Feb. 27 (Bloomberg) -- Ambac Financial Group Inc., the bankrupt holding company for a failed bond insurer, filed a new plan to restructure more than $1.25 billion in senior notes after a proposed settlement with the Internal Revenue Service.
The proposed agreement would include a payment from its Ambac Assurance Corp. unit of $100 million; a payment by Ambac Financial of $1.9 million; and Ambac Financial’s agreement to give up a tax credit from losses on credit-default swap contracts to the extent that such losses exceed $3.4 billion, Ambac Financial said in a statement today.
“The IRS has not yet accepted this settlement offer and there are no assurances that such offer will be accepted,” Ambac Financial said in the statement.
According to the new restructuring plan filed in Manhattan bankruptcy court, its terms would allocate $3.65 billion rather than $3.8 billion of the tax losses, known as “net operating losses” to its Ambac Assurance unit. The allocation could be less, depending on certain conditions.
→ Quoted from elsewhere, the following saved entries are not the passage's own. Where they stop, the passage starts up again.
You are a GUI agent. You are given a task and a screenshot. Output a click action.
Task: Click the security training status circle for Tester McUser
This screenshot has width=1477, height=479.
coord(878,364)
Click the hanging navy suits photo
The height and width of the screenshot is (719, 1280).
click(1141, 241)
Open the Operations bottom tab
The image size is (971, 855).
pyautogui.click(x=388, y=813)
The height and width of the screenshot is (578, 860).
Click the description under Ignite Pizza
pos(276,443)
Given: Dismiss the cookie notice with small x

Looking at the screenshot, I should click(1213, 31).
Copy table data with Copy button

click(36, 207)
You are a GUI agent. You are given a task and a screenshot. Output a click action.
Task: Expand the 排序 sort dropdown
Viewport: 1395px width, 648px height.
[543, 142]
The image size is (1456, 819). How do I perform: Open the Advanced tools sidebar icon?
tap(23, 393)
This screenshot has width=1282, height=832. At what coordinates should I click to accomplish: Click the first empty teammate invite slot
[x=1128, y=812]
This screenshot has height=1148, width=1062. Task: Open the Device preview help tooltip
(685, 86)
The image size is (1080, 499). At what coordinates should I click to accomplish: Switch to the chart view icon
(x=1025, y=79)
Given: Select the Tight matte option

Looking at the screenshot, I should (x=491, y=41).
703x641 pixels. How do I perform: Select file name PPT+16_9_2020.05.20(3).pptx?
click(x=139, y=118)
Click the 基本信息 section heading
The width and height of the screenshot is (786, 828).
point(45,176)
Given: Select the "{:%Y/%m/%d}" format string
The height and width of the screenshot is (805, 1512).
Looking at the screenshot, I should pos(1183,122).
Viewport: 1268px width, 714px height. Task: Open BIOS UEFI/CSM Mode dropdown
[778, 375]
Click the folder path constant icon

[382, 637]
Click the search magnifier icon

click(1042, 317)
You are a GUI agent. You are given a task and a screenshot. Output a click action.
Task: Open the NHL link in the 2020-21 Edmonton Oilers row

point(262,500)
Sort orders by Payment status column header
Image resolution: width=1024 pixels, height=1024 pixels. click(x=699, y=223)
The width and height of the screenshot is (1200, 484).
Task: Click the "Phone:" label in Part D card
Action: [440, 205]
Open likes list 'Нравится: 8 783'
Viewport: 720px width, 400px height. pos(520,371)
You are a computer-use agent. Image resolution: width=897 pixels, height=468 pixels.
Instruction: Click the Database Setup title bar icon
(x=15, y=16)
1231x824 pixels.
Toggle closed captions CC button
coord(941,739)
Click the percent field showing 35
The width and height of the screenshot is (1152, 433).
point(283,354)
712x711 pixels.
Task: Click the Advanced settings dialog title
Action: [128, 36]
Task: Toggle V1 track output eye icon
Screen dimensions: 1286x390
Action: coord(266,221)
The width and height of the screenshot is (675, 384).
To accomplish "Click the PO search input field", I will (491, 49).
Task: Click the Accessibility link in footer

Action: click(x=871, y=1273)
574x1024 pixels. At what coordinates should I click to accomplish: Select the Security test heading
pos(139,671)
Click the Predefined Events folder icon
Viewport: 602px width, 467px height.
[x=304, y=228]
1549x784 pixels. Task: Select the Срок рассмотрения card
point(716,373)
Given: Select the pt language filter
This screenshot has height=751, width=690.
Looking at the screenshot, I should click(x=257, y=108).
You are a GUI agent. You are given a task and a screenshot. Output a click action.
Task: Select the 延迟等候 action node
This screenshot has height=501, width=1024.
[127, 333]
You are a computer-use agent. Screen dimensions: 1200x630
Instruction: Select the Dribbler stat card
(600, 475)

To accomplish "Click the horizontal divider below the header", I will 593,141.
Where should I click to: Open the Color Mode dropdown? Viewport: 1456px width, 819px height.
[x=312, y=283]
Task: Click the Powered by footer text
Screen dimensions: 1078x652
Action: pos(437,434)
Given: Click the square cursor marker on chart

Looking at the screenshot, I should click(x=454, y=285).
The third restructuring plan updates a second one filed in September, when Ambac Financial said it had an accord with a Wisconsin regulator overseeing the wind-down of its operating unit, Ambac Assurance. That agreement, made after months of negotiations, was about how the parent company, Ambac Financial, would share tax benefits with Ambac Assurance.
Ambac Assurance was the second-largest bond insurer before the 2008 financial crisis, when mounting defaults on mortgages swamped the company with claims. It guaranteed about $256 billion of $1.4 trillion in insured municipal debt, according to data compiled by Bloomberg. Ambac Financial, which relied on dividends from the operating unit, filed for bankruptcy in November 2010, about two years after Ambac Assurance stopped selling new policies in 2008.
The IRS had questioned how Ambac Financial used $7.3 billion in net operating losses, or NOLs, to account for its losses from credit default swaps.
The holding company case is In re Ambac Financial Group Inc., 10-15973, U.S. Bankruptcy Court, Southern District of New York (Manhattan).